出典本文:
⁂
社員1人ひとりが「働く意義」を日々実感できる職場の特徴とは?Photo:Adobe Stock

パーパス実装にまつわる悩みは4つに大別される

社員1人ひとりが「働く意義」を日々実感できる職場の特徴とは?佐宗邦威(さそう・くにたけ)
東京大学法学部卒。イリノイ工科大学デザイン学科(Master of Design Methods)修士課程修了。P&Gにて、ファブリーズ、レノアなどのヒット商品のマーケティングを手がけた後、ジレットのブランドマネージャーを務めた。ヒューマンバリュー社を経て、ソニー株式会社クリエイティブセンター全社の新規事業創出プログラム(Sony Seed Acceleration Program)の立ち上げなどに携わった後、独立。BtoC消費財のブランドデザインや、ハイテクR&Dのコンセプトデザイン、サービスデザインプロジェクトを得意としている。 著書に、『ひとりの妄想で未来は変わる VISION DRIVEN INNOVATION』(日経BP)、『直感と論理をつなぐ思考法 VISION DRIVEN 』(ダイヤモンド社)、『21世紀のビジネスにデザイン思考が必要な理由』(クロスメディア・パブリッシング)。 多摩美術大学特任准教授。大学院大学至善館准教授。

 パーパス経営の実装については、現在進行形で起こっているテーマです。現場でさまざまなトライアルをしながら課題が生まれています。そこで、セミナーの質疑応答を通じて、垣間見えるパーパス実装の現在地と課題について書いてみたいと思います。典型的な悩みとしては以下のような悩みが挙げられます。

1.企業理念は存在するが、形骸化している
2.現代にあう理念を作ったが、理解・共感が足りてない
3.理念はいったん伝えているが行動に落ちていない
4.個人のパーパスと組織のパーパスの接合点をどう増やしていくか?

 本稿では、このうち3・4について取り上げます。

3.理念はいったん伝えているが行動に落ちていない

 いまの時代は、多くの会社がビジョンやパーパスを発信するようになってきました。ユーザー目線からすると、「本気で実践しようとしているのか?」という企業の体現の姿勢がより問われるような時代にもなっています。体現、とは体で現すと書きます。この理念の体現のメディアは事業そのものであり、それに関わる従業員になります。

 ですから、いま、理念やビジョンを定めたものを、会社の中でどのように文化として落とし込んでいくかということが企業において大きなテーマとなっています。文化の変革には大きく2つのアプローチがあります。1つは、社員の日常の会話や打ち合わせなどでの会話や行動という組織風土から生まれている癖に対して、望ましい口癖や行動を提示していくことで、具体的な日常の行動の変化を促すこと。そして、もう1つは、組織文化を無意識に作り出してしまっている、人事制度をはじめとした会社の仕組みを見直すことです。

 イベントでは次のような質問がありました。

Cさん 「うちの会社は、創業者の強い理念のある会社で、だからこそ理念についてはかなり理解度は高いです。一方で、理念に忠実な社員が多く、枠を超えたチャレンジが起こっていきません。どのようにアプローチしたらいいでしょうか?」
⁂
提供資料:

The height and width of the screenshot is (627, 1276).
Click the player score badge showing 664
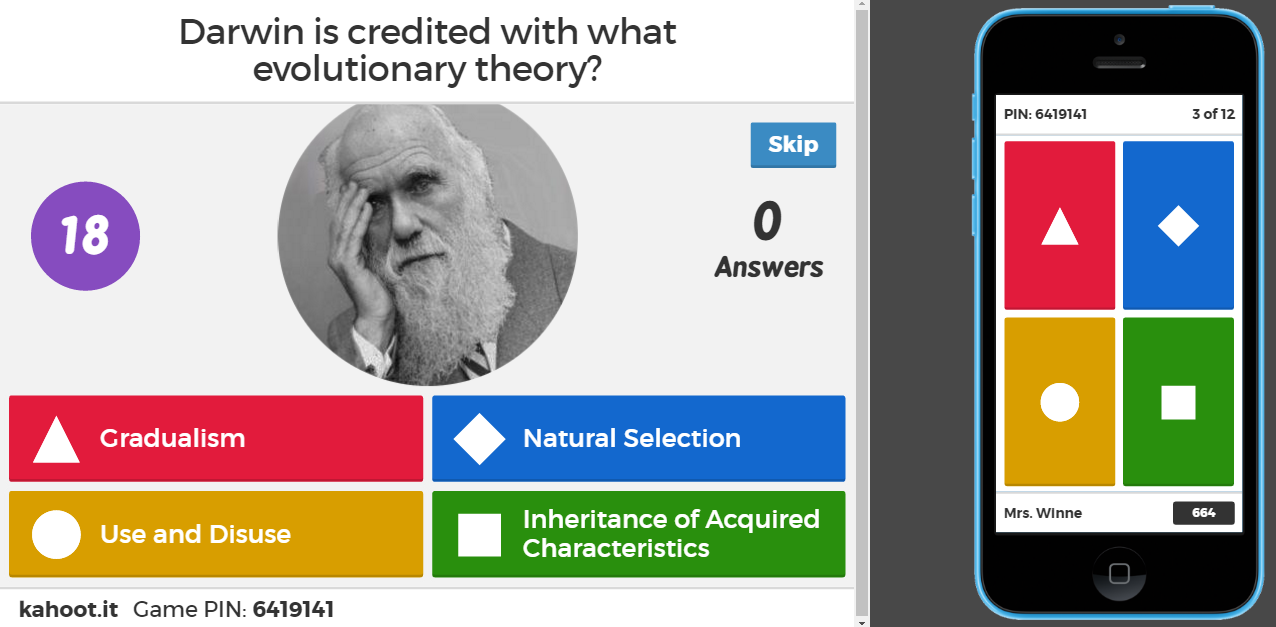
⁂
演習問題:
[1] 出典本文によると、理念やビジョンを社内で文化として落とし込むことが企業の大きなテーマとなっているのはなぜですか。1〜3文で説明してください。
[2] 出典本文にある次の一文を英語に翻訳してください。『ユーザー目線からすると、「本気で実践しようとしているのか?」という企業の体現の姿勢がより問われるような時代にもなっています。』
[3] 出典本文について、次の問いに答えてください。
(a) 佐宗邦威氏が修士課程を修了したのは、どの大学のどの学科ですか。
(b) 本稿で取り上げるとされているのは、四つの悩みのうちどれですか。
(c) Cさんは、自社で何が起こっていかないと述べていますか。

解答例:
[1] 多くの会社がビジョンやパーパスを発信するようになり、ユーザー目線から「本気で実践しようとしているのか?」という企業の体現の姿勢がより問われる時代になっているためです。そして、理念を体現するメディアは事業そのものであり、それに関わる従業員であるとされています。

[2] From the user's perspective, we have also entered an era in which a company's stance on embodiment, "Are they truly trying to put this into practice?", is increasingly called into question.

[3]
(a) イリノイ工科大学デザイン学科です。
(b) 3と4です。
(c) 枠を超えたチャレンジです。